===== TEXT PROVIDED =====

XML 92 R25.htm IDEA: XBRL DOCUMENT v3.20.1
Income Taxes
3 Months Ended
Mar. 31, 2020
Income Tax Disclosure [Abstract]  
Income Taxes INCOME TAXES
 
Three Months Ended March 31,
 
2020
 
2019
Provision for income taxes
$
347

 
$
696



The operations of a partnership are generally not subject to income taxes, except for Texas margin tax, because its income is taxed directly to its partners. MTI is subject to income taxes due to its corporate structure. Total income tax expense of $347, related to the operation of the subsidiary, for the three months ended March 31, 2020, resulted in an effective income tax rate of 32.17%.

Total income tax expense of $448, related to the operation of the subsidiary, for the three months ended March 31, 2019, resulted in an effective income tax rate of 24.79%. The increase in the effective income tax rate for income taxes during the three months ended March 31, 2020, compared to the three months ended March 31, 2019, is primarily due to an increase in permanent differences and a decrease in income before income taxes. The decrease in the provision for income taxes during the three months ended March 31, 2020, compared to the similar period in 2019, was primarily due to the impact of a decrease in income before income taxes in the current period.

The Coronavirus Aid, Relief, and Economic Security ("CARES") Act was enacted on March 27, 2020, in response to the market volatility and instability resulting from the COVID-19 pandemic, and includes changes to various income tax provisions including, but not limited to, providing for a five-year carryback of net operating losses generated in taxable years beginning after December 31, 2017, and before January 1, 2021, suspension of the 80% taxable income limitation for net operating losses generated after December 31, 2017, and before January 1, 2021, and relaxation of the limitation of adjusted taxable income as determined under Internal Revenue Code Section 163(j) from 30% to 50% when determining the deduction for business interest expense for 2019 and 2020. Since, prior to its acquisition by the Partnership, MTI was a Qualified Subchapter S subsidiary ("QSub") of Martin Resource Management Corporation, it is precluded from carrying back net operating losses to its QSub taxable years. The other applicable provisions of the CARES Act have no material impact on the annual effective tax rate ("AETR"), deferred taxes, or valuation allowances.

A current federal income tax expense (benefit) of $133 and $297, related to the operation of the subsidiary, were recorded for the three months ended March 31, 2020 and 2019, respectively. A current state income tax expense (benefit) of $(72) and $(218), related to the operation of the subsidiary, were recorded for the three months ended March 31, 2020 and 2019, respectively

With respect to MTI, income taxes are accounted for under the asset and liability method pursuant to the provisions of ASC 740 related to income taxes. Deferred tax assets and liabilities are recognized for the future tax consequences attributable to differences between the financial statement carrying amounts of existing assets and liabilities and their respective tax basis. Deferred tax assets and liabilities are measured using enacted tax rates expected to apply to taxable income in the years in which those temporary differences are expected to be recovered or settled. The effect on deferred tax assets and liabilities of a change in tax rates is recognized in income in the period that includes the enactment date.

A deferred tax expense related to the MTI temporary differences of $286 and $369 was recorded for the three months ended March 31, 2020 and 2019, respectively. A deferred tax asset of $23,136 and $23,422, related to the cumulative book and tax temporary differences, existed at March 31, 2020 and December 31, 2019, respectively.

All income tax positions taken for all open years are more likely than not to be sustained based upon their technical merit under applicable tax laws.

===== RECORD EXCERPTS =====

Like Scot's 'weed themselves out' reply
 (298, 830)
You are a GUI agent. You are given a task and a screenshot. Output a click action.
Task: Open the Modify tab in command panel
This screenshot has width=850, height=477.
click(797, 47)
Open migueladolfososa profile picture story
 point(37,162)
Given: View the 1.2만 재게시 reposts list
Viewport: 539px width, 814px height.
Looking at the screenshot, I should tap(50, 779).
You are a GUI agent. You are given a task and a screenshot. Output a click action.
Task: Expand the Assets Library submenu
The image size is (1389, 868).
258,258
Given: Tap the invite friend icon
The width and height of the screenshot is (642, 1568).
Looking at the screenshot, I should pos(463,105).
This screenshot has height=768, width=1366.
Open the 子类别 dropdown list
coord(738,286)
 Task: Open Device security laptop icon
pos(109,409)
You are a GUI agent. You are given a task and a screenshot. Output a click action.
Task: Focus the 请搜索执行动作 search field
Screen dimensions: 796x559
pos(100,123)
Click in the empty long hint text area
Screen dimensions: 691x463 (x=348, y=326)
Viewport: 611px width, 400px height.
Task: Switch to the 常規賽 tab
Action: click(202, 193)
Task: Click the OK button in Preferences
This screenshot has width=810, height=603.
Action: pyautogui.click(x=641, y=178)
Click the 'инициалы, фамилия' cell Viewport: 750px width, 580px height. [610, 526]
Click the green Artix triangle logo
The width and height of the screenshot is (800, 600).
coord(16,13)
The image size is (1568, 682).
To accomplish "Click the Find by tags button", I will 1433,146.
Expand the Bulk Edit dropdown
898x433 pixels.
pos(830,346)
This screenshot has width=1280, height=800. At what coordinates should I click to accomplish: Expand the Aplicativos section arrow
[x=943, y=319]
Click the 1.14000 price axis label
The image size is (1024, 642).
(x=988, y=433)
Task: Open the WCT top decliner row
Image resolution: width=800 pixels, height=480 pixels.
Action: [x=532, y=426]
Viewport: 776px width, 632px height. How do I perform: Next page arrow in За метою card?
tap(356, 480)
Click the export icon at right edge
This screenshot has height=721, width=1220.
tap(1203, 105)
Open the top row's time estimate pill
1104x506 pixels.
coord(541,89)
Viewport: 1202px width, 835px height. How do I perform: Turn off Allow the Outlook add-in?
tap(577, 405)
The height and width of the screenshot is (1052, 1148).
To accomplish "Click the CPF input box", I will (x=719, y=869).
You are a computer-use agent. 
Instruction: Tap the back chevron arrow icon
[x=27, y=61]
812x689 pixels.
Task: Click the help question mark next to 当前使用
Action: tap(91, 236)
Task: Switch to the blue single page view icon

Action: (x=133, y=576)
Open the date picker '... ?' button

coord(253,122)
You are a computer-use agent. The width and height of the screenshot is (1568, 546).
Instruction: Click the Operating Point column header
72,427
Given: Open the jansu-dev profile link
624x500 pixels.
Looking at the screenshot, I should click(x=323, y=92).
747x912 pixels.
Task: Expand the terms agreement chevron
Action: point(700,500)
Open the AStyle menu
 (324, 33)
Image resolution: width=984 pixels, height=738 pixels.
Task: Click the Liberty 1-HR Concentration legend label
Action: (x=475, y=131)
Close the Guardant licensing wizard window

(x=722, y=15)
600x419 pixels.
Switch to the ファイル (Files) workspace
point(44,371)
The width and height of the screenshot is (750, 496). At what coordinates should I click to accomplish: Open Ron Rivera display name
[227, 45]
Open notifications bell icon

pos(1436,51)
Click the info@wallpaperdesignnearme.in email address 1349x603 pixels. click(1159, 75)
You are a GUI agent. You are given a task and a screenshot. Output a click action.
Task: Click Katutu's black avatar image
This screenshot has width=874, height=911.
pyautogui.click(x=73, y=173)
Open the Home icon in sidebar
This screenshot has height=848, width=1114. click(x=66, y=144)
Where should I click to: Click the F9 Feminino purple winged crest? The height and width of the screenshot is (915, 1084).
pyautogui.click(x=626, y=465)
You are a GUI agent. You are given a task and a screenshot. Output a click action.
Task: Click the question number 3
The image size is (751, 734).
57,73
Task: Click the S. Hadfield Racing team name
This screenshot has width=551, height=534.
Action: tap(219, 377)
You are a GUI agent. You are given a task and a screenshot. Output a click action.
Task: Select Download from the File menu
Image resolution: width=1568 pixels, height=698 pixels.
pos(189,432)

=====

**EXERCISE INSTRUCTIONS:**
a. Using the income taxes disclosure, answer each question:
(i) What effective income tax rate resulted for the three months ended March 31, 2020?
(ii) On what date was the CARES Act enacted?
(iii) What deferred tax asset existed at December 31, 2019?
b. Translate this sentence from the income taxes disclosure into Spanish: "MTI is subject to income taxes due to its corporate structure."
The lines that come after the income taxes disclosure are separate material.

**ANSWER SET:**
a.
(i) 32.17%
(ii) March 27, 2020
(iii) $23,422

b. MTI está sujeta a impuestos sobre la renta debido a su estructura corporativa.